#### ASSIGNMENT
Using the data beneath this instruction, retype only the lines from the one that contains "CX Extract (921, 534)" down to the one that contains "set_accessible_role (98, 694)", both included, exactly as they appear.

Records drawn from a dataset:
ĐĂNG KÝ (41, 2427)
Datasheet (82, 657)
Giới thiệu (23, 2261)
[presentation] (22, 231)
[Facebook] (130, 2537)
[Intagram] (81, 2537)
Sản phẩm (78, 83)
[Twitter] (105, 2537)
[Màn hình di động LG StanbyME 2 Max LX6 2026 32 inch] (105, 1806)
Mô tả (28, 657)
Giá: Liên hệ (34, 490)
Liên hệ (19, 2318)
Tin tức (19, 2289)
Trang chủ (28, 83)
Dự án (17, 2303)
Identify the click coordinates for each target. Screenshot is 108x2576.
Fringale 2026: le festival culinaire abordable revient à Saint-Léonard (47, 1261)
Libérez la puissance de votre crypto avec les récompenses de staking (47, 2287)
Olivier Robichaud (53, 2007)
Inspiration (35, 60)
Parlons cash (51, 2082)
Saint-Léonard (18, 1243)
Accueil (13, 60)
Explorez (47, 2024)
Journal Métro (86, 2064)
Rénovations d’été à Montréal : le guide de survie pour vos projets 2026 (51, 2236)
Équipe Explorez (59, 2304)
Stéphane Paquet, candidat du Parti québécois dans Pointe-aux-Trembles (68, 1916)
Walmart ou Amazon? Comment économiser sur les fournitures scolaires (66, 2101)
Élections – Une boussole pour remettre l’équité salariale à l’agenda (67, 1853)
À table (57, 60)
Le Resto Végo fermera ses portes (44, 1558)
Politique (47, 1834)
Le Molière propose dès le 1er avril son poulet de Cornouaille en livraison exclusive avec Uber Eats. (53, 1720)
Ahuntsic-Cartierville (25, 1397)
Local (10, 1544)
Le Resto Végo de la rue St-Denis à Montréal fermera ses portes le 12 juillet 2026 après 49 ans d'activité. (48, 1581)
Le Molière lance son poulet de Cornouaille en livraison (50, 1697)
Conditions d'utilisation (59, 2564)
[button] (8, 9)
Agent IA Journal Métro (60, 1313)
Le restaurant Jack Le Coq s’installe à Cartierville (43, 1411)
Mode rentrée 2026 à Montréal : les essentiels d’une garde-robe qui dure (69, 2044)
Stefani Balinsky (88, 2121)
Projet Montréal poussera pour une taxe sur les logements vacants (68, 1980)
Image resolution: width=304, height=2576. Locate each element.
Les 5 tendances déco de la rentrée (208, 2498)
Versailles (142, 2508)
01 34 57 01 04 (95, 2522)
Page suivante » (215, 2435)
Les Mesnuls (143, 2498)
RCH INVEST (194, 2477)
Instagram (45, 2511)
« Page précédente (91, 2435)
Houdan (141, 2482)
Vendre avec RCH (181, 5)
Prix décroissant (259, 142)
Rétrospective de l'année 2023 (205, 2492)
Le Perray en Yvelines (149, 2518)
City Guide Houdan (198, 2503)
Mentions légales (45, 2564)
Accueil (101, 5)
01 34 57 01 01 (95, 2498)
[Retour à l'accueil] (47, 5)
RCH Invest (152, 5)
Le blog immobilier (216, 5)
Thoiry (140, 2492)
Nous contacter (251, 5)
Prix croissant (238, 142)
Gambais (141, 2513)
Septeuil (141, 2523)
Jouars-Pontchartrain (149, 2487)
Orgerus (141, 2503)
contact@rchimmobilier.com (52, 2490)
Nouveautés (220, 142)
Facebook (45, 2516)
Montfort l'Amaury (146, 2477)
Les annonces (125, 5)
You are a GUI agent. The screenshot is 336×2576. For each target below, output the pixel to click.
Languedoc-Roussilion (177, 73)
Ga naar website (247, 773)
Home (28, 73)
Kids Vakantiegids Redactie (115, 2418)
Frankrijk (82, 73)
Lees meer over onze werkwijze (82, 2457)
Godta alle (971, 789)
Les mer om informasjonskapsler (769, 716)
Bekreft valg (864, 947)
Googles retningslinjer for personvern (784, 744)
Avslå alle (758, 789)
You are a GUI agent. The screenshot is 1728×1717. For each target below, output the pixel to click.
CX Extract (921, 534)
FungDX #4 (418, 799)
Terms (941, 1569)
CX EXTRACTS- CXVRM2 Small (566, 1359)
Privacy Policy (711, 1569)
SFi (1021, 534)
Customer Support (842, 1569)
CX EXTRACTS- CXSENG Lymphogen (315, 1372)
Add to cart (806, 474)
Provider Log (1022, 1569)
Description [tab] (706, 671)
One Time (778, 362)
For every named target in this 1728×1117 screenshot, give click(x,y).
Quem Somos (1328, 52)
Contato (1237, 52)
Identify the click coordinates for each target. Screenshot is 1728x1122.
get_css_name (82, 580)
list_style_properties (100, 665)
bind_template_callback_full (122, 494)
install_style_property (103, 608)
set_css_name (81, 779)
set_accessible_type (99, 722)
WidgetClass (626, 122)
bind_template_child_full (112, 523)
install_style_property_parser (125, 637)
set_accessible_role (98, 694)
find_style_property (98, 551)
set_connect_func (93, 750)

#### RESULT FOR THIS TASK
CX Extract (921, 534)
FungDX #4 (418, 799)
Terms (941, 1569)
CX EXTRACTS- CXVRM2 Small (566, 1359)
Privacy Policy (711, 1569)
SFi (1021, 534)
Customer Support (842, 1569)
CX EXTRACTS- CXSENG Lymphogen (315, 1372)
Add to cart (806, 474)
Provider Log (1022, 1569)
Description [tab] (706, 671)
One Time (778, 362)
For every named target in this 1728×1117 screenshot, give click(x,y).
Quem Somos (1328, 52)
Contato (1237, 52)
Identify the click coordinates for each target. Screenshot is 1728x1122.
get_css_name (82, 580)
list_style_properties (100, 665)
bind_template_callback_full (122, 494)
install_style_property (103, 608)
set_css_name (81, 779)
set_accessible_type (99, 722)
WidgetClass (626, 122)
bind_template_child_full (112, 523)
install_style_property_parser (125, 637)
set_accessible_role (98, 694)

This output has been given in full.